The study cohort consists of 50 patients of parthenium dermatitis confirmed by patch testing, 22 follow up cases in remission and 40 age matched healthy controls. TH1 (IL-2 & IFN-γ) and TH2 (IL-4 & IL-10) cytokines were measured by ELISA. Telomerase activity was measured by telomere repeat amplification protocol by PCR-ELISA and telomere length by T elo TAGGG Telomere Length Assay Kit.
The mean concentration of TH1 cytokines were increased significantly (p < 0.001) as compared to controls whereas it was decreased in case of TH2. In follow up remission cases levels of TH1 cytokines were significantly (p < 0.05) decreased but change in TH2 cytokines level were insignificant (p > 0.05) when compared with untreated cases. Significantly (p < 0.05) elevated levels of telomerase activity and reduced telomere length was observed in PBMC, CD4+ and CD8+T cells of parthenium dermatitis patients as compared to healthy individuals. In post-treatment remission cases mean telomerase activity was significantly (p < 0.05) reduced whereas change in telomere length was insignificant, as compared to pre-treatment cases.

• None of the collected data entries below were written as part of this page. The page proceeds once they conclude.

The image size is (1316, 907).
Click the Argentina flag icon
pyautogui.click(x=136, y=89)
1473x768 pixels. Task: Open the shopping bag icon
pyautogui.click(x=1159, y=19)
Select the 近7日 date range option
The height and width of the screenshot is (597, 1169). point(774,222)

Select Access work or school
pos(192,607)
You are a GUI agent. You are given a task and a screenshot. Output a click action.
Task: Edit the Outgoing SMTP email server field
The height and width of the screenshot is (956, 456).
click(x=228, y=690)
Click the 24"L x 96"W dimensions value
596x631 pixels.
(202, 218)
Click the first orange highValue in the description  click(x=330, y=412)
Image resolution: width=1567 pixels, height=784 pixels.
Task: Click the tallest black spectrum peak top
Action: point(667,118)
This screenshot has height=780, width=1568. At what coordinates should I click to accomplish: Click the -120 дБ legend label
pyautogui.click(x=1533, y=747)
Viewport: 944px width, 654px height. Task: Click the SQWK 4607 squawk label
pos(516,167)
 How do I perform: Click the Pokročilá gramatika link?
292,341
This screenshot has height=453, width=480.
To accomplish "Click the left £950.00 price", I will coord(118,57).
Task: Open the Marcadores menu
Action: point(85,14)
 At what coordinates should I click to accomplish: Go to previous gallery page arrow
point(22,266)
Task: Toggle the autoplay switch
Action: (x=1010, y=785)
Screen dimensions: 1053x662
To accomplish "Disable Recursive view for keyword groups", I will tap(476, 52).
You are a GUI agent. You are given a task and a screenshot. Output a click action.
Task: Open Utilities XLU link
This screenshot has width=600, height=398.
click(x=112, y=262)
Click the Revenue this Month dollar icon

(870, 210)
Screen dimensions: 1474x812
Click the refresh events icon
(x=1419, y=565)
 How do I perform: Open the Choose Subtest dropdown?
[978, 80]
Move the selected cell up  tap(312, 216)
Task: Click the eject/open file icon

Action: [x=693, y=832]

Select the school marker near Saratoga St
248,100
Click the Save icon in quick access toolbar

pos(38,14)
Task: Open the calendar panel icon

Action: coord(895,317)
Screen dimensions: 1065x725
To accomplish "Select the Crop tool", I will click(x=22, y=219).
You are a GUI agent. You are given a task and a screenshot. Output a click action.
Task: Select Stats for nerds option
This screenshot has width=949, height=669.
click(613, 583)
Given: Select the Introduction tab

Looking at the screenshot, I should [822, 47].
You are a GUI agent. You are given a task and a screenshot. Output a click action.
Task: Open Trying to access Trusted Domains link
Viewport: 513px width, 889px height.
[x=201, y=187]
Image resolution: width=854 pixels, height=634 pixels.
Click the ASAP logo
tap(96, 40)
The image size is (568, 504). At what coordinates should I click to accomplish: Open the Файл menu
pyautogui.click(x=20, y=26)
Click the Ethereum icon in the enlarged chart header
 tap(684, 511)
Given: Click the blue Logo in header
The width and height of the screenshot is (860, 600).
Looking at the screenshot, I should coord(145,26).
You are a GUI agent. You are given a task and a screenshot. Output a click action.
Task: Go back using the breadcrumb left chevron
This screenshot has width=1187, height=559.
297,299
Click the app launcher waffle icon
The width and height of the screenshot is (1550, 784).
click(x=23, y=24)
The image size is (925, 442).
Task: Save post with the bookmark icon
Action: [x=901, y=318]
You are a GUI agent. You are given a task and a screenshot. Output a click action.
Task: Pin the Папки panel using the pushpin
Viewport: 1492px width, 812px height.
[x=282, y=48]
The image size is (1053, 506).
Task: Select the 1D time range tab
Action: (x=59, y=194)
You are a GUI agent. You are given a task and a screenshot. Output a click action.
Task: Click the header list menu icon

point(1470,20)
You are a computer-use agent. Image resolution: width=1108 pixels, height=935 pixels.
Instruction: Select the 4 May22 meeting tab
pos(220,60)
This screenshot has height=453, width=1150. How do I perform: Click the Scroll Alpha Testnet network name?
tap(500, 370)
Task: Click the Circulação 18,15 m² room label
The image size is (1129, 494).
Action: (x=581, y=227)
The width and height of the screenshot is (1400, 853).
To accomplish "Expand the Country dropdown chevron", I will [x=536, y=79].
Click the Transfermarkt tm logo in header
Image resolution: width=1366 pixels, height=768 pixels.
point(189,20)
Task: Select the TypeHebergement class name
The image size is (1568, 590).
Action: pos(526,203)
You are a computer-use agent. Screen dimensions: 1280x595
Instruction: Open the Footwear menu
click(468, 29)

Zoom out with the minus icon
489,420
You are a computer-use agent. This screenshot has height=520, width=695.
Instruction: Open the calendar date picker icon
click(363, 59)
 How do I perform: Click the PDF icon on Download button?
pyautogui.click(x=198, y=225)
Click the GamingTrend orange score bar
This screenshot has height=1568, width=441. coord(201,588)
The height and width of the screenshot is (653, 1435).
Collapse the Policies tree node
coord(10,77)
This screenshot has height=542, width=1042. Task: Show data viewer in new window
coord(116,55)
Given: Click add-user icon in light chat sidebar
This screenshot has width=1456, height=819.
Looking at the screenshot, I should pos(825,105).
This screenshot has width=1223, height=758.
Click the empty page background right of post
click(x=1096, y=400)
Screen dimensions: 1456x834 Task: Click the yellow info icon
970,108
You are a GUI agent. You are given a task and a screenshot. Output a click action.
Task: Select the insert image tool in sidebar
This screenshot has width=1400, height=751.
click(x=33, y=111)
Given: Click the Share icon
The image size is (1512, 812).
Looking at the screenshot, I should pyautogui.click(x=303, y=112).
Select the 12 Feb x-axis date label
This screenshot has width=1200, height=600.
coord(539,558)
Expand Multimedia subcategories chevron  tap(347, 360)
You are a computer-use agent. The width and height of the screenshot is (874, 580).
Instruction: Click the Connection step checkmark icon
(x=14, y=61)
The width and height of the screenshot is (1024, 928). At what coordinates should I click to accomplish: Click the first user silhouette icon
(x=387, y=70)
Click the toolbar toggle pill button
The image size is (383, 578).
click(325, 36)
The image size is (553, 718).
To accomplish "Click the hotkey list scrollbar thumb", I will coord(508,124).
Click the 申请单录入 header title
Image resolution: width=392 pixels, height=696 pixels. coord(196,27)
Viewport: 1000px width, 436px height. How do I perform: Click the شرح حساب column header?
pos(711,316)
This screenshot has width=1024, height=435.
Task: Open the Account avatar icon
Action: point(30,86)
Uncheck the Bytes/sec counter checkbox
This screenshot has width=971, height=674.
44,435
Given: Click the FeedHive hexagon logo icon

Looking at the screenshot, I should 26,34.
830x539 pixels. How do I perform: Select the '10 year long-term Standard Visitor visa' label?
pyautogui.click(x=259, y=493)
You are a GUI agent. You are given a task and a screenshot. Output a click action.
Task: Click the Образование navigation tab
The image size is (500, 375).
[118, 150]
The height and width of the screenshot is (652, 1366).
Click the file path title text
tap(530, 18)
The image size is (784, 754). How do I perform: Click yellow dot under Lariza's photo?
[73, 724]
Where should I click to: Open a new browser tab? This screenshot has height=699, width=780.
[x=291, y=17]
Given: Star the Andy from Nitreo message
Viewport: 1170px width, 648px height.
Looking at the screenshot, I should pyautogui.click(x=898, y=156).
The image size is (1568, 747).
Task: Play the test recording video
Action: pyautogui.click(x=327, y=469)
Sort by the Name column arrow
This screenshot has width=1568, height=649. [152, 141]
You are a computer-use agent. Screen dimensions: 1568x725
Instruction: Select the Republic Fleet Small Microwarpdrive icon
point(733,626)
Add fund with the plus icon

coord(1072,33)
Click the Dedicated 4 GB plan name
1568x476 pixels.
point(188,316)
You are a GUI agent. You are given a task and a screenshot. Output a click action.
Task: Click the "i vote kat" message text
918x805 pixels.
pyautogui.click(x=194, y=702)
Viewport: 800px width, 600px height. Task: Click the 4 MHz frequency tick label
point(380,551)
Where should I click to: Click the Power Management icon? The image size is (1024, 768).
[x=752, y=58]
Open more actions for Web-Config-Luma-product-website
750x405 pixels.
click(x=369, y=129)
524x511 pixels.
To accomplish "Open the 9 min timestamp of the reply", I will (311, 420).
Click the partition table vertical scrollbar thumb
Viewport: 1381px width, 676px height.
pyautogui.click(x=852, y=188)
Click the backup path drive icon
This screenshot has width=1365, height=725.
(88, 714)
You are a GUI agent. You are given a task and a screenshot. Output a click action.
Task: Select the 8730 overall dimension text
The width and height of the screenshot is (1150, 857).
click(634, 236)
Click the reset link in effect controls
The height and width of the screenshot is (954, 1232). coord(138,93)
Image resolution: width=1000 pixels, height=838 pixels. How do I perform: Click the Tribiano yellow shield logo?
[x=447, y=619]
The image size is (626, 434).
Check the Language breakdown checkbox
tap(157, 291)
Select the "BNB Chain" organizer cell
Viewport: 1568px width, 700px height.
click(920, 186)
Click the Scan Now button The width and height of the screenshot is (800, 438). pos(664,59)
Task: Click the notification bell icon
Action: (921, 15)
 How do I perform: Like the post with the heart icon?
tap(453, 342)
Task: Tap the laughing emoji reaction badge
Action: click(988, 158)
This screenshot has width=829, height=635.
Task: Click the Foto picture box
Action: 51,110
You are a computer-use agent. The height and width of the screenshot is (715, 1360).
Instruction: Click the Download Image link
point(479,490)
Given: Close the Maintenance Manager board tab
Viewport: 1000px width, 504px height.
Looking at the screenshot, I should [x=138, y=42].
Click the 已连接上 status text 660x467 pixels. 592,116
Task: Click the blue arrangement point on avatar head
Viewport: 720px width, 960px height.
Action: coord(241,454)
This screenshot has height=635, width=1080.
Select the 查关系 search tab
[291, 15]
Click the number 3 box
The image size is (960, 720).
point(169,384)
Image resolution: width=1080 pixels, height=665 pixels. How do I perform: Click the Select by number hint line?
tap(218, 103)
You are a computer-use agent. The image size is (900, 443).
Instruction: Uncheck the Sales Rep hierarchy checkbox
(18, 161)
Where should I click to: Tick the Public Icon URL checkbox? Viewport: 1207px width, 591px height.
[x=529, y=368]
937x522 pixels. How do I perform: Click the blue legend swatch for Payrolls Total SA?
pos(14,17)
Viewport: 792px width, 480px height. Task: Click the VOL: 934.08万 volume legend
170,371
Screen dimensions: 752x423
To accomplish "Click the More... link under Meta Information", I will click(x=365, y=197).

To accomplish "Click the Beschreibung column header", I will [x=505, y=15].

The higher concentration of TH cytokines strengthens the hypothesis of chronic stimulation of T cells in this inflammatory disease. Elevated telomerase activity and reduced TRF length might support the understanding of mechanisms in pathogenesis of parthenium dermatitis that are characterized by the recruitment of T lymphocytes. The augmented telomerase activity in pre-treatment cases and reduced activity in case of remission signifies that this might be established as a potential diagnostic/prognostic marker for parthenium dermatitis in future.
This article is published under license to BioMed Central Ltd. This is an Open Access article distributed under the terms of the Creative Commons Attribution License (http://creativecommons.org/licenses/by/2.0), which permits unrestricted use, distribution, and reproduction in any medium, provided the original work is properly cited.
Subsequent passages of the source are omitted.